In our view, at Volition Partners, this really is hard work, but HOW one does it makes all the difference. We believe that the solution to making the leap from scrappy startup to successful enterprise is to draw a plumb line from strategy through organizational operating model into culture. Meaning, don’t try and pretend to be a big company and adopt practices that are ‘best in class’ for others. That rarely works. Instead, we believe you should build on the DNA that enabled the early success and thread that throughout your design for the future.

How do you do that? An organizational structure and operating model should be an extension of your strategy. In looking at your strategy, you can step back and identify a set of organizational design principles - those capabilities that must inherently be enabled. Here are some examples from a recent client that was focused on hyper-growth through user intimacy/ engagement:

  • Be Customer Centric – make it easier to engage meaningfully with users and improve their experience by organizing our cross-functional activities and our portfolio of assets and tools around our customer groups

  • Diversify decision-making – empower team members by locating leadership and decision making deeper in the organization, closer to the customer vs. at executive level (trust our teams)

  • Build to Scale - create all structures and processes such that they could functionally accommodate 10x increases in size and scope (including acquisitions) without multiplying complexity.

Using those principles as a lens, a leader can scan an organization to see what fits and what doesn’t. Systems and processes can be tailored to work in line with the strategic DNA of the company. In our years of experience, we believe successful companies are those who don’t trade-off strategy for culture or vice versa. They find the plumb line that connects them.
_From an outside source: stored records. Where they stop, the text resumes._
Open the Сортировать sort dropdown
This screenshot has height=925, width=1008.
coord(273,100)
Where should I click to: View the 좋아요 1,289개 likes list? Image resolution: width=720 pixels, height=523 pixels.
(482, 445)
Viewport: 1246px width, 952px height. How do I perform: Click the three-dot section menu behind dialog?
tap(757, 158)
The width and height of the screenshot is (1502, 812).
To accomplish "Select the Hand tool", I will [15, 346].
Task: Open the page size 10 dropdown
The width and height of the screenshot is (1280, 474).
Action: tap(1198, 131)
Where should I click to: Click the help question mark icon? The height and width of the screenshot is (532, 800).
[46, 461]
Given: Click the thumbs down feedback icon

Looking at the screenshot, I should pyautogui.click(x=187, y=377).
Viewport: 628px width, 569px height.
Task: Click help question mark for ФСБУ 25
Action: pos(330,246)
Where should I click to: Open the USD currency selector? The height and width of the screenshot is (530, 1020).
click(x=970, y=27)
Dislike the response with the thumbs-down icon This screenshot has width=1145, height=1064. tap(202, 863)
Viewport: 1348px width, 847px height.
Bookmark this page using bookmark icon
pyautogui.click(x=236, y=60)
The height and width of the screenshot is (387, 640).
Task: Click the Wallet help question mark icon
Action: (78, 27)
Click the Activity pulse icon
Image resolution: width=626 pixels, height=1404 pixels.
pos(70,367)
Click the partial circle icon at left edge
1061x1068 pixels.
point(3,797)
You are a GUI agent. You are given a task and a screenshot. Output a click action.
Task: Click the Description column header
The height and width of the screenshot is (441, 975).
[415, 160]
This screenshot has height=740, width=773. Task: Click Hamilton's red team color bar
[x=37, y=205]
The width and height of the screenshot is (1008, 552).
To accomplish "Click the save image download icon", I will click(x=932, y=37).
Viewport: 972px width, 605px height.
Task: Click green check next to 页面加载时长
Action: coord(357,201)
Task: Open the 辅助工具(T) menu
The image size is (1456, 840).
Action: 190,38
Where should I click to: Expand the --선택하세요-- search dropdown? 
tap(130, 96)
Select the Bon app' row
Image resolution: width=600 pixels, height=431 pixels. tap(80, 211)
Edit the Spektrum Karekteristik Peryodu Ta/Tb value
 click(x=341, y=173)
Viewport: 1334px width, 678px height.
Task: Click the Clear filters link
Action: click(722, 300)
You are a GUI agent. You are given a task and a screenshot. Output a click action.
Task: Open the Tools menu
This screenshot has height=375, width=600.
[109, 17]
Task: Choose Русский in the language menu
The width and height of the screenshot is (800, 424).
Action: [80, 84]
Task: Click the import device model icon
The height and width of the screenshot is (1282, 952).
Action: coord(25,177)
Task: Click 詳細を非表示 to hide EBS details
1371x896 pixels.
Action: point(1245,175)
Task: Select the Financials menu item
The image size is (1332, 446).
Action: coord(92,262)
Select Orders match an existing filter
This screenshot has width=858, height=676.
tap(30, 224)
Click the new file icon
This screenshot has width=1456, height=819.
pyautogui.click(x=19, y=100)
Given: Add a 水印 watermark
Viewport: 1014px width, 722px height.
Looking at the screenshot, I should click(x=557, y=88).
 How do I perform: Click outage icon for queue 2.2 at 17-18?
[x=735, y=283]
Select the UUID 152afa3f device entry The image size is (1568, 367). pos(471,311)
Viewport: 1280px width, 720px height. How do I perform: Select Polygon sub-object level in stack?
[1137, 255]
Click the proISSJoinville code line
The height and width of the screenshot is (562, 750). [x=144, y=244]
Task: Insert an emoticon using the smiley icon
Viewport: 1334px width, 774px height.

We’ve often found that even experienced leaders want to import a solution from past experience vs. craft the unique one that is tailored for current moment. Volition Partners operates with the belief that success lies in the integrity of the interconnected system - and transplanted solutions rarely support that integrity. The glue that holds everything together is clarity of purpose and strategy and the values that go with them - the very DNA that enabled the initial success.

We also believe that it is hard to identify issues and come up with solutions from the inside alone. We create an objective and balanced dialogue, one that helps transcend entrenched positions and over-stressed systems. We’re hands on, working directly with teams to ideate or create solutions together. We’re not afraid to get into the thick of the root cause issues, delivering the difficult but critical feedback needed to to address cracks in an organizations foundations -- before they become fatal.

Curious on how to identify cracks in the foundation within your organization? Try this simple approach, by yourself or with your leadership team:

  1. Create your own organizational design principles:

  2. Reflect on your strategy, vision, purpose, OKRs, etc.

  3. Ask yourself, “what capabilities should our organization be exceptionally good at?” and “what can we afford to outsource?”

  4. Don’t think in terms of technical capabilities, focus on the systemic / organizational ones (like we listed above).

  5. Then look at your biggest organizational pain points (highest friction processes, bottlenecks, dropped balls, etc.) and ask, “do these areas abide by our design principles?” If not, “why not?”

  6. Assess the long term ‘worst case’ scenario of letting these misalignments play out - what is the reason for change?

  7. What would it look like if these areas were designed from scratch in line with the principles above?